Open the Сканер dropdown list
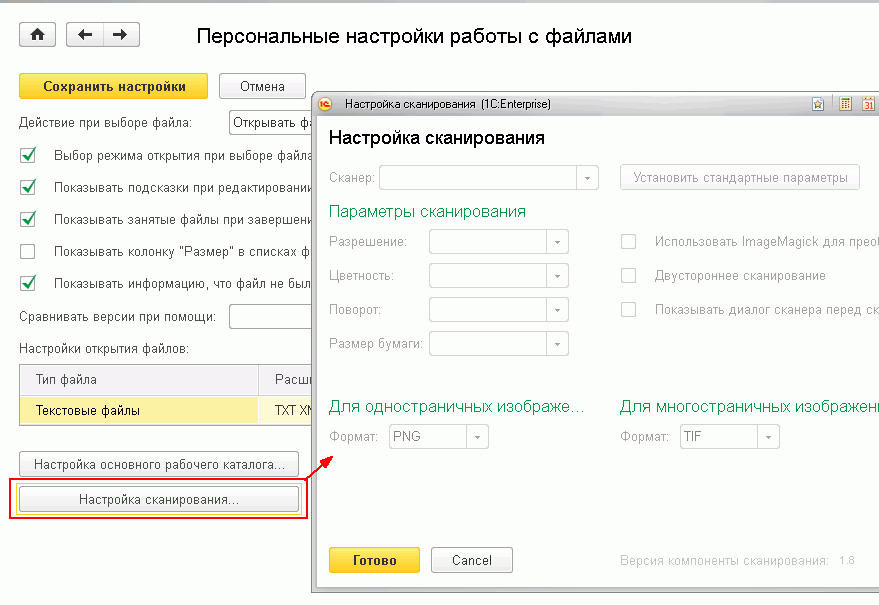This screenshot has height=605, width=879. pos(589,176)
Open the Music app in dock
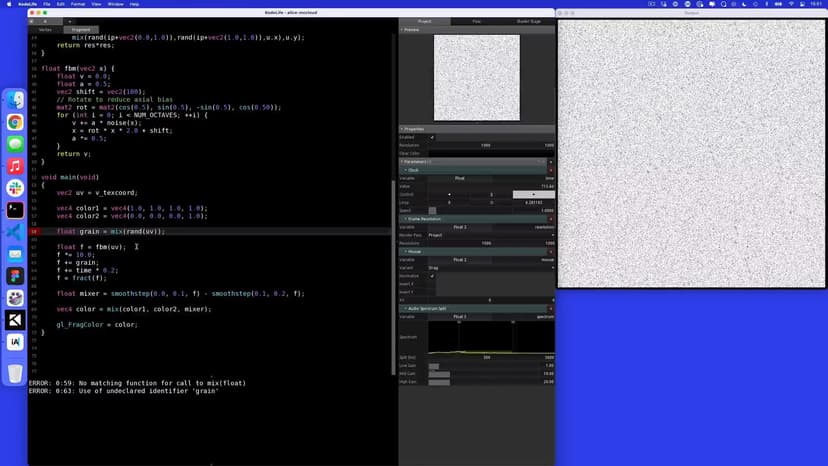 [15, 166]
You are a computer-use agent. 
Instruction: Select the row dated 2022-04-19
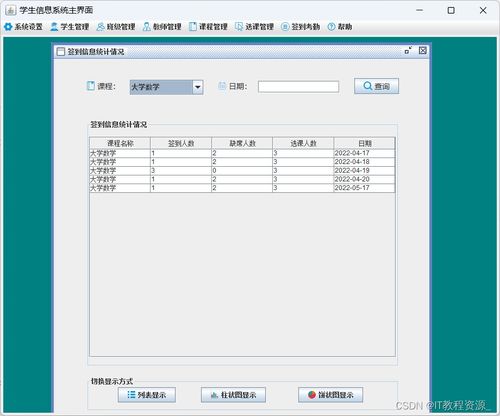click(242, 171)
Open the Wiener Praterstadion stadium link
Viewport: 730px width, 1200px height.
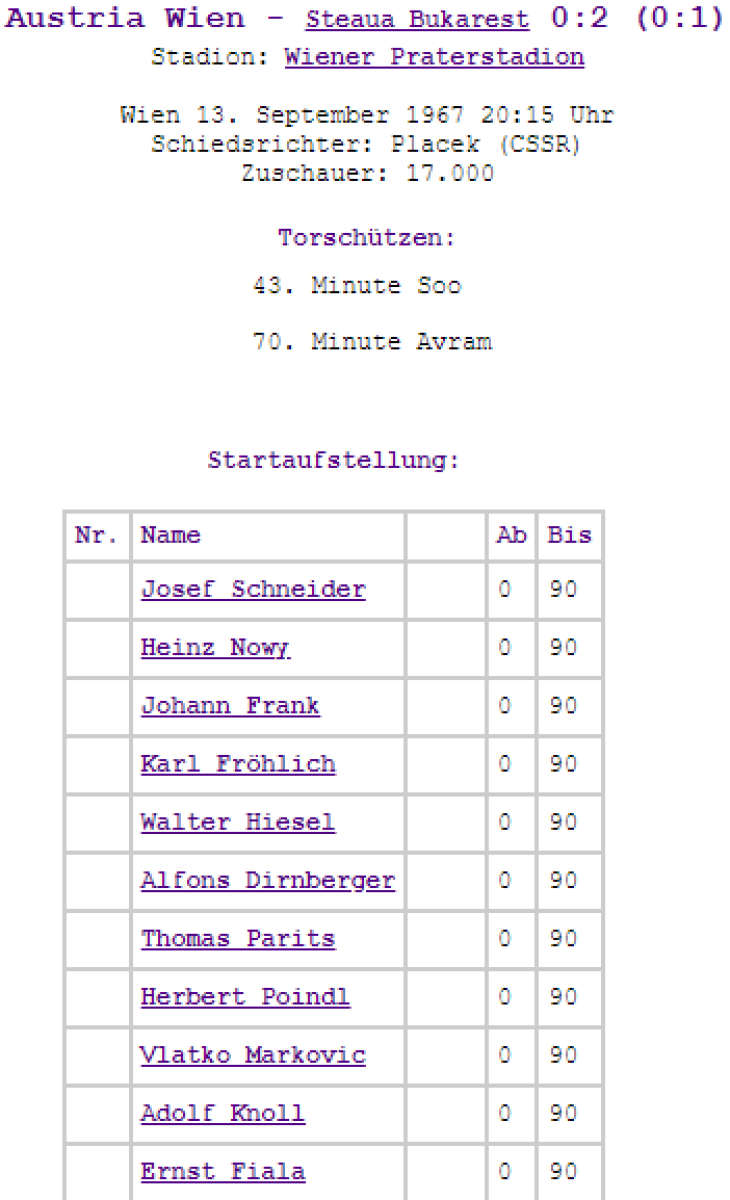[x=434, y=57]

********

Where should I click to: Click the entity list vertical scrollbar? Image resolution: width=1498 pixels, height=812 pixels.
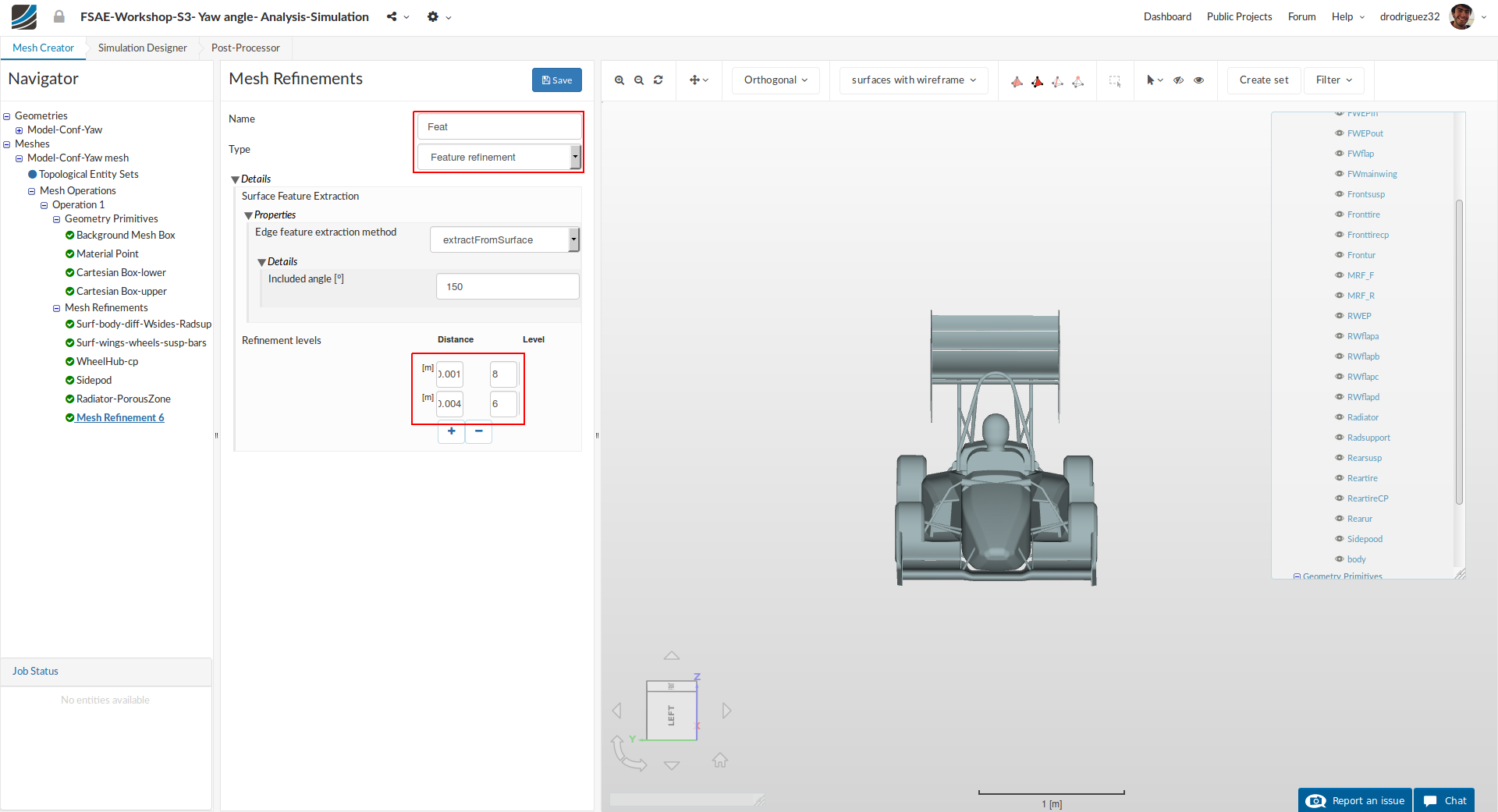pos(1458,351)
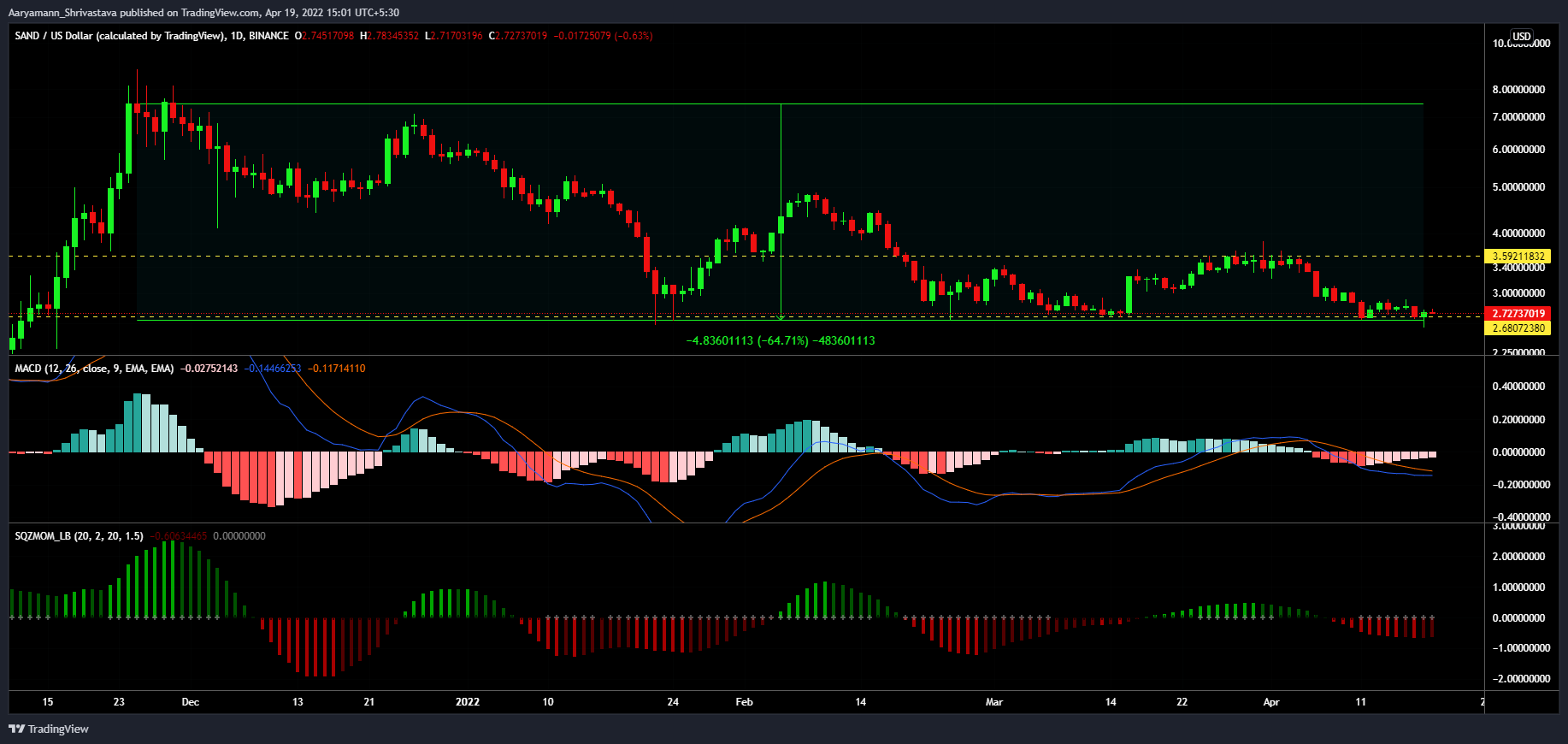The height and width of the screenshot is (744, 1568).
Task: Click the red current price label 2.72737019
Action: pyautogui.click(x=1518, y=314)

********

[TASK STATEMENT]
Above are the records; please give again, exactly and in full, only the lines that run from the line with "Open the Сканер dropdown list" through the line with "Open the Wiener Praterstadion stadium link", with no pictures.

[EXERCISE OUTPUT]
Open the Сканер dropdown list
This screenshot has height=605, width=879. pos(589,176)
Open the Music app in dock
 [15, 166]
You are a computer-use agent. 
Instruction: Select the row dated 2022-04-19
click(242, 171)
Open the Wiener Praterstadion stadium link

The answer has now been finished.